Clients using the Update API are required to set up a local database and to perform an initial download of the Safe Browsing lists they want to work with. To get going, you can build and deploy the safebrowsing Go package (or use the package to model your own implementation). For more information see https://github.com/google/safebrowsing/.

Database updates

To ensure protection against the latest threats, clients are strongly encouraged to regularly update their local Safe Browsing lists using the threatListUpdates.fetch method. The threatListUpdates.fetch request specifies the lists to be updated. If clients have memory or bandwidth limitations, they can also use the request to set update constraints (see Update Constraints). The threatListUpdates.fetch response returns either a full update or partial update for each list, as explained below.

Full updates

Full updates are returned when the client leaves the state field in the threatListUpdates.fetch request empty or when the server determines a full update is required. For full updates, only additions are returned. The client is expected to clear the local database before applying the updates and performing the validation check.

Empty state

Full updates are returned when the client sends the initial request for a list. In this case, the state field in the request is left empty (because there is no value to provide) and the newClientState field in the response returns the initial state for the local list. Full updates are also returned when the client purposely leaves the state field empty on subsequent requests. This will force a full update and return a new state in the newClientState field of the response.

Server decision

Occasionally, the Safe Browsing server returns a full update when only a partial update was requested by the client. This may happen when the client initially downloads a small version of the list and then updates to a larger version of the list; the server will simply return a full update with the entire list. This may also happen if the client hasn't downloaded data in a long time and requests a partial update; again, the server will simply return a full update with the entire list.

Partial updates

Partial updates are returned when the client supplies a value for the state field in the threatListUpdates.fetch request (the exception, as noted above, is when the server determines a full update is required). For partial updates, both additions and removals are returned. The client updates the lists in the local database (applying the removals before the additions) and then performs the validation check.

Additions

Additions are SHA256 hash prefixes that should be added to the local database. The vast majority of hash prefixes are 4 bytes long but some hash prefixes may have any length between 4 and 32 bytes. Therefore, multiple sets of additions could be returned; for example, one containing the 4-byte prefixes and one containing 5-byte prefixes.

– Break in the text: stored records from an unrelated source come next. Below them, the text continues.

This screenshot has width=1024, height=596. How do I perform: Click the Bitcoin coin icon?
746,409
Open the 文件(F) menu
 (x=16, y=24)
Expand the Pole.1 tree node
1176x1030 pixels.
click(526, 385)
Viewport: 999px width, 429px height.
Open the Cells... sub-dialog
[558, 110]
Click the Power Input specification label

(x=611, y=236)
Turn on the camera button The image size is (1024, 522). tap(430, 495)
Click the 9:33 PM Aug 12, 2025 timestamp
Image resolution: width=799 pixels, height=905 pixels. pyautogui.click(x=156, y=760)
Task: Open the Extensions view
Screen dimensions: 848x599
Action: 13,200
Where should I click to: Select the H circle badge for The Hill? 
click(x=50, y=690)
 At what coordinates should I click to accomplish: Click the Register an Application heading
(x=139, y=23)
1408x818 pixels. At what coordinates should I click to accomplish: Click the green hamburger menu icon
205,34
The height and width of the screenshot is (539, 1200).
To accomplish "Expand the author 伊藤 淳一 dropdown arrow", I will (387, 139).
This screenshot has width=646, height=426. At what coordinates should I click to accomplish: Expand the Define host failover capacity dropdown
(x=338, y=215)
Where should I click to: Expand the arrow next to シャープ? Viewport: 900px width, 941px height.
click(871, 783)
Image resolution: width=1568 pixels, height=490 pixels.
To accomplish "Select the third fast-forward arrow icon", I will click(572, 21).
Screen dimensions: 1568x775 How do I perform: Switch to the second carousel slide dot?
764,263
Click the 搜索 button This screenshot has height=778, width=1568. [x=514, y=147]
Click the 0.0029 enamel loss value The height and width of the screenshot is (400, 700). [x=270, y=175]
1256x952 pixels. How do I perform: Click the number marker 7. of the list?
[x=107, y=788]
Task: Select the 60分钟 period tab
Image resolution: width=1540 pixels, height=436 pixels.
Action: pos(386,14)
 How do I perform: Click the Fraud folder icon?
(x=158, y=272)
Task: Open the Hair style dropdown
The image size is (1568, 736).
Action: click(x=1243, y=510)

If the client supports compression, the response may be compressed using Rice compression. However, only 4-byte hash prefixes get compressed. Longer hash prefixes are always sent in uncompressed, raw format (see Compression).

Removals

Removals are zero-based indices in the lexicographically-sorted client database pointing at entries that should be removed from the local database. Only one set of removals will be returned.

If the client supports compression, "rice hashes" and "rice indices" are returned. If compression is not supported, "raw hashes" and "raw indices" are returned (see Compression).

Validation checks

When the threatListUpdates.fetch response is returned—with either a full update or a partial update—the client is expected to perform a validation check.

The client first updates the lists in the local database (applying the removals before the additions). The client then computes the SHA256 hash of the (lexicographically sorted) local list and compares it to the checksum returned in the response. If the two values are equal, the Safe Browsing list is considered "correct."

If the two values are not equal, the Safe Browsing list is considered "corrupt." The client must clear the list from the database and reissue a second update with the state field set to the empty string; this will force a full update and return a brand new list and state.